Libya’s tribes urged Muammar Gaddafi yesterday to cede power, as rebels backed by Nato air strikes said they forced the strongman’s missiles out of range of the lifeline port of Misurata.

Chiefs or representatives of 61 tribes from across the North African country called for an end to Gaddafi’s four-decade rule, in a joint statement released by French writer Bernard-Henri Levy.

“Faced with the threats weighing on the unity of our country, faced with the manoeuvres and propaganda of the dictator and his family, we solemnly declare: Nothing will divide us,” said the statement, released yesterday in Benghazi.

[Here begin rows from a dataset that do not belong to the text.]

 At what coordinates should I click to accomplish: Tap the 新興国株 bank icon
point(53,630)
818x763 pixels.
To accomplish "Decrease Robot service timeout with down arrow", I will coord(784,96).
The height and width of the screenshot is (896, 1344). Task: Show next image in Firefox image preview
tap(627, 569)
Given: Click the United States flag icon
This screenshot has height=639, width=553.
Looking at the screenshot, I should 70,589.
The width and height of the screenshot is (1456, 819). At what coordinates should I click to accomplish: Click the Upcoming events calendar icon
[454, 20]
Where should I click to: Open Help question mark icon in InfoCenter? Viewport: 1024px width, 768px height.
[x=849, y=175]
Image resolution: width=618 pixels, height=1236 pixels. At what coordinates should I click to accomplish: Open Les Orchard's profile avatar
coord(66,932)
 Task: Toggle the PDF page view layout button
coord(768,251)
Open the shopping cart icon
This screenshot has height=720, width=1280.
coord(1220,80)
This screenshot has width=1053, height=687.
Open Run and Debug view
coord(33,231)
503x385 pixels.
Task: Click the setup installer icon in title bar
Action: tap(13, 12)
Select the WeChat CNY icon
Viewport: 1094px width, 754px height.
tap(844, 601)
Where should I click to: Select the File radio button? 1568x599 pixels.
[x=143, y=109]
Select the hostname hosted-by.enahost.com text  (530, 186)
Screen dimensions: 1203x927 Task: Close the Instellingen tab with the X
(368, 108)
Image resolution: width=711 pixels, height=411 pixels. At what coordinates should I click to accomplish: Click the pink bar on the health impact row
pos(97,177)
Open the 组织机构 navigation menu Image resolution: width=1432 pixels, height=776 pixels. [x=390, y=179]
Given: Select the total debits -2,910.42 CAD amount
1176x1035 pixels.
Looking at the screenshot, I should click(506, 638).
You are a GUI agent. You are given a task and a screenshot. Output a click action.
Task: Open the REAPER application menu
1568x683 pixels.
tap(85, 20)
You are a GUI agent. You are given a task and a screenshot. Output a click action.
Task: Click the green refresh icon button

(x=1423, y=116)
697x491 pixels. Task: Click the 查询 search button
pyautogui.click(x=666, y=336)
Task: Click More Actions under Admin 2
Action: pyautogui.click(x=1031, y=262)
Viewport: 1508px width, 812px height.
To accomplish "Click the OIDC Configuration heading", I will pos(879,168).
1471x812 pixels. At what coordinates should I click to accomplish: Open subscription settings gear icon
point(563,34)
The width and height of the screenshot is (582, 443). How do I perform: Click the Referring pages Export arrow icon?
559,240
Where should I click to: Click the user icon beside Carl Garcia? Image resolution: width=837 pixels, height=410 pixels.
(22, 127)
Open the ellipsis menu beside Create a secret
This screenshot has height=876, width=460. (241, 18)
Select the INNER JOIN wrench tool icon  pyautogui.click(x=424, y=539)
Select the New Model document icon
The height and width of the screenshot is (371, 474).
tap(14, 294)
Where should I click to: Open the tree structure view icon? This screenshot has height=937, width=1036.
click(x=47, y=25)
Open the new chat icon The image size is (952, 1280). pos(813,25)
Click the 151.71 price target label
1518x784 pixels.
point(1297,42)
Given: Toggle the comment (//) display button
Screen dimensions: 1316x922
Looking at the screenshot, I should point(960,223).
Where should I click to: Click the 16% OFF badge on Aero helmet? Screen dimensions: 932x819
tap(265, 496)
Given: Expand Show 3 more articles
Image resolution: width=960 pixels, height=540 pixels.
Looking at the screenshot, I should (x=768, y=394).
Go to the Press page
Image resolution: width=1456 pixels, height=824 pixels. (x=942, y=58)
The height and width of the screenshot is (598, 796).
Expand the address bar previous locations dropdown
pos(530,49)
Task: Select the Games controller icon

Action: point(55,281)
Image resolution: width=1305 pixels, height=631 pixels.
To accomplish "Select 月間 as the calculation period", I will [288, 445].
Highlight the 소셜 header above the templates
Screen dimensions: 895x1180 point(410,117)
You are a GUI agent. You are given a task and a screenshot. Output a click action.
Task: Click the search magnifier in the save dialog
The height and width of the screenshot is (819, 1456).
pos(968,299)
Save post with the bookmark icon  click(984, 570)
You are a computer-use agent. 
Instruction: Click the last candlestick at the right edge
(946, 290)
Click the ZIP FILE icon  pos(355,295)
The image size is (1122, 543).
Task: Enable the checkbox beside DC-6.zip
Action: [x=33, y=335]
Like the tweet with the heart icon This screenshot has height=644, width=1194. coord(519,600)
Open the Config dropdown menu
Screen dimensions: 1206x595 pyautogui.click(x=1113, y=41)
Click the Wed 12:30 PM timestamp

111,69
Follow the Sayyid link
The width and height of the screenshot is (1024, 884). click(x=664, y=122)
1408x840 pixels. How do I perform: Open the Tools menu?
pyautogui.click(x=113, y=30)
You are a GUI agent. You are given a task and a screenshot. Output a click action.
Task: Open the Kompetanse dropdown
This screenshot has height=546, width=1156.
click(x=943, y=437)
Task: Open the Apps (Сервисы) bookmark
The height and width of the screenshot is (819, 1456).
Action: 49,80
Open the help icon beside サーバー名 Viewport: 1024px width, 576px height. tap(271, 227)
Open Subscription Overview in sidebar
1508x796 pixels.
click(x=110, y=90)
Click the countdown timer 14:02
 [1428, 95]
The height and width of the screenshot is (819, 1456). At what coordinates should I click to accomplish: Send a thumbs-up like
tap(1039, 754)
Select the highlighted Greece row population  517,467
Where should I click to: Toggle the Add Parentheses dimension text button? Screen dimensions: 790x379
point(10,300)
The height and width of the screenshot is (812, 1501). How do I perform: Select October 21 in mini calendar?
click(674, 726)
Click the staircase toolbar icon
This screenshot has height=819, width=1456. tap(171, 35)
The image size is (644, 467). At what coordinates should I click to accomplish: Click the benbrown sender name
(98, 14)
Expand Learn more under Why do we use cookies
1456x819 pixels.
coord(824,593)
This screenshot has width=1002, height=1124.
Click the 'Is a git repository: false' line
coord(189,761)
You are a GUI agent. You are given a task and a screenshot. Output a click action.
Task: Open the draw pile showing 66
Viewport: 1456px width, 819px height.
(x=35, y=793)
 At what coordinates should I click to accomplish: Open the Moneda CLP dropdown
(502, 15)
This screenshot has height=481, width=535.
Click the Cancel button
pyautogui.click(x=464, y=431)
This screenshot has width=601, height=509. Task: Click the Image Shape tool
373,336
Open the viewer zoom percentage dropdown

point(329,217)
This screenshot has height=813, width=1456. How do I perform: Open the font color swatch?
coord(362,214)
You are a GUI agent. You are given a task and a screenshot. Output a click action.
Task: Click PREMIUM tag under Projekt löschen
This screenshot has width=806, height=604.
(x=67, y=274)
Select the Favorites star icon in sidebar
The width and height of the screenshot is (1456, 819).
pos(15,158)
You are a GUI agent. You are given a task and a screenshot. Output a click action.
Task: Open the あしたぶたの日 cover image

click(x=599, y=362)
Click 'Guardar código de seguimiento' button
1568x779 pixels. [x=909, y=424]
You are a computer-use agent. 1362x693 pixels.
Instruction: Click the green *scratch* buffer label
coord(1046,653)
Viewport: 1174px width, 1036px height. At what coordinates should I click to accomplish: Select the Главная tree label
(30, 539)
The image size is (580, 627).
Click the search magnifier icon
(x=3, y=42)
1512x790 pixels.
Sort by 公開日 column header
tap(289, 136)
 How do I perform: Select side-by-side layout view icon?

“We share the same ideal of a free, democratic and united Libya.

“The Libya of tomorrow, once the dictator has gone, will be a united Libya, with Tripoli as its capital and where we will at last be free to build a civil society according to our own wishes,” it said.

Levy has become an unofficial spokesman in Paris for the revolt and is credited with pressing President Nicolas Sarkozy to mobilise international political and military support for it.

“Each of the tribes in Libya is represented by at least a representative. In this list of 61 signatures, some tribes are represented 100 per cent, others are still divided,” he said.

Their call came as rebels said they had managed to push back Gaddafi’s forces and secure the port of besieged Misurata, a day after it came under sustained rocket fire.

The insurgents said Nato raids overnight enabled them to force Gaddafi’s troops 40 kilometres from the port of Misurata, which is encircled by regime forces to the east, west and south.

That put Gaddafi’s Grad rockets out of range of the port, an aid conduit for rebels in the western city of half a million people under siege for more than seven weeks.

“Gaddafi’s men are dead. There are still vehicles and burned bodies, and we seized many weapons,” said a rebel leader. On Tuesday, Gaddafi loyalists fired a volley of Grads at the port, killing at least three African refugees and forcing an aid ship to stay out to sea.

Farther west, pro-Gaddafi forces were massed in force yesterday in an apparent bid to recapture the Dehiba border post with Tunisia, a Western military source said.

Witnesses said the area was rocked by artillery and mortar fire.

“There is a lot of fire in the area at the foot of the mountains,” said a taxi driver at the border, 200 kilometres south of Ras Jdir, the main crossing point into Tunisia that the rebels seized last Thursday.

Loyalists also again blasted the western rebel-held town of Zintan with rockets, medics and a witness said.

They have been pounding the town with Grad rockets and gunfire since Sunday, when four people were killed and nine wounded.

British Defence Secretary Liam Fox said the rebels appeared to be gaining ground against Gaddafi, despite Tuesday’s deadly attack on Misu­­rata’s port.